• _Excerpt to read_
▼▼▼
Earlier this year, 8-year-old Camila Flores was having a snack break with her classmates at the UCLA Lab School when her teachers calmly told the kids to go back into the classroom — there was a lockdown. Once inside, an announcement could be heard over the loudspeaker, alerting everyone that this particular lockdown was not a drill.
It was June 1, 2016. Classes would be ending soon, as summer inched closer. Moments earlier, it’s possible Camila was daydreaming about the upcoming vacation. But now, she sat in complete silence inside a darkened classroom, huddling close to 50 other children, three teachers, and two assistants. For three hours they would remain there, using a bucket as a toilet.
Camila wasn’t too afraid, though — by then, her school had already done two lockdown drills that year, so she had a sense of preparedness.
“My daughter likes to know what’s coming,” her mother Ana tells Babble. “For her, being prepared is very important.”
But while her daughter remained calm, Ana was a wreck. She had been on a conference call that morning when a coworker sent a message about a shooter on the UCLA campus, where her daughter’s school is located.
“I can’t even remember what was going through my head other than, I need to get her,” Ana says, looking back. She called her husband to tell him she was on her way to the school to get their daughter, but he told her to wait. He had spoken to someone at the front desk of the school who’d told him that no one was allowed onto the campus.
So she waited. And waited.
“I just sat in the office garage in my car,” she says. “It’s scary not to know how your kid is doing.”
Hours later, the world would learn the true cause of the lockdown: A 38-year-old former doctoral student named Mainak Sarkar had stormed the campus and opened fire, killing 39-year-old William Klug, a respected engineering professor at the university. Then he put the gun to his head and shot himself.
#UCLA : 2 shot, campus on lockdown. @BrookeBCNN has the latest https://t.co/E9LDZBWLWI https://t.co/DMUgKaf6Fb
— CNN Newsroom (@CNNnewsroom) June 1, 2016
But back in that garage, less than an hour after the lockdown began, Ana still knew very little of what was going on.
As she sat in her car, glued to every social media and news outlet on her phone, an email came through: It was a message from Camila’s school, explaining that the kids were OK, but that coming to the campus before getting the green light from police would disrupt their process and distract the teachers from doing what they needed to do for the kids.
Ana could only wait for so long.
Two hours later, she and some 50 other worried parents stood outside the school’s main doors anxious to see their children — instead, they were met by armed guards and policemen blocking the entrance. Thirty minutes went by before the parents were greeted by teachers who reassured them that the kids were fine and that it was crucial to help keep them calm. After signing a form with her name and her daughter’s name, Ana finally got to hug Camila as she was escorted out of the building.
She was relieved to see that her daughter was her usual, cheerful self.
“The first thing she wanted to tell me was that she was the first person to pee in the bucket,” says Ana. Then the questions came: “What happened? Why was [the shooter] there? Did he have a gun? Did he want to kill everybody? Why did he want to kill everybody?” Ana tried her best to answer Camila’s questions without revealing too much.
▲▲▲
(Items listed in a dataset)
▼▼▼
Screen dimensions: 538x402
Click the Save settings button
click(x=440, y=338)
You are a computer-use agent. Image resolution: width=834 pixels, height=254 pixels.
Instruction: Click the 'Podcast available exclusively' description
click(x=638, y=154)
▲▲▲
• _Written tasks_
(1) In the entries, start at the line containing "You are a computer-use" and go through the last entry, switching "agent" to "assistant" and leaving everything else as it is.
(2) Resume the article about the UCLA campus lockdown from the point where it stops.
The article and the entries have nothing to do with each other.

• _Answers for the exercise_
(1)
You are a computer-use assistant. Image resolution: width=834 pixels, height=254 pixels.
Instruction: Click the 'Podcast available exclusively' description
click(x=638, y=154)

(2)
“I was honest with her, I don’t want to put her in a bubble. But I couldn’t tell her that [the shooter] killed a professor, just that he had killed himself.” Ana felt she could handle most of her daughter’s queries in a way that was appropriate for her age, but one in particular left her stumped.
“She asked me, ‘Why did he have a gun?’ and I just couldn’t answer her.”

That night was the first time Camila ever asked her parents to keep her door open when she went to bed; a request that would last four straight nights. When Ana asked how she was feeling in the days afterward, her daughter expressed relief that the shooter was dead and also admitted something that made Ana herself feel better: “Mom, I knew I was OK,” said Camila, “because I know my teachers would die before they let us die.”
“Schools are actually the safest place a child can be,” says Dr. Scott Poland, an international expert on school psychology and psychological issues related to school violence. Poland has worked in the American school system for 20 years and his wife recently retired as a principal. “Your chances of being a homicide victim at school in America are about 1 in 4.5 million,” he tells Babble, citing an FBI study on active shooter incidents published in 2014. Despite these odds, however, he supports regular lockdown drills. “Drills give kids a little bit of mastery over what’s happening,” he says. And when kids feel prepared, they’re less prone to trauma.
Especially when you consider these very sobering stats: According to the Los Angeles Times, a gun has been fired on school grounds nearly once a week since the Sandy Hook shooting in 2012. And since Everytown for Gun Safety began tracking gunfire on school campuses in 2013, there have been over 160 separate incidents, leading to 59 deaths and 124 non-fatal injuries.
Most recently, the country saw these terrifying events play themselves out all over again, when a14-year-old entered a Townville, South Carolina school on September 28 and opened fire. He injured one student, one teacher, and took the life of another: Six-year-old Jacob Hall, who died several days later.
In other words, preparing our kids for active shooter scenarios has become a disturbing, yet unfortunate necessity. One that we can’t ignore.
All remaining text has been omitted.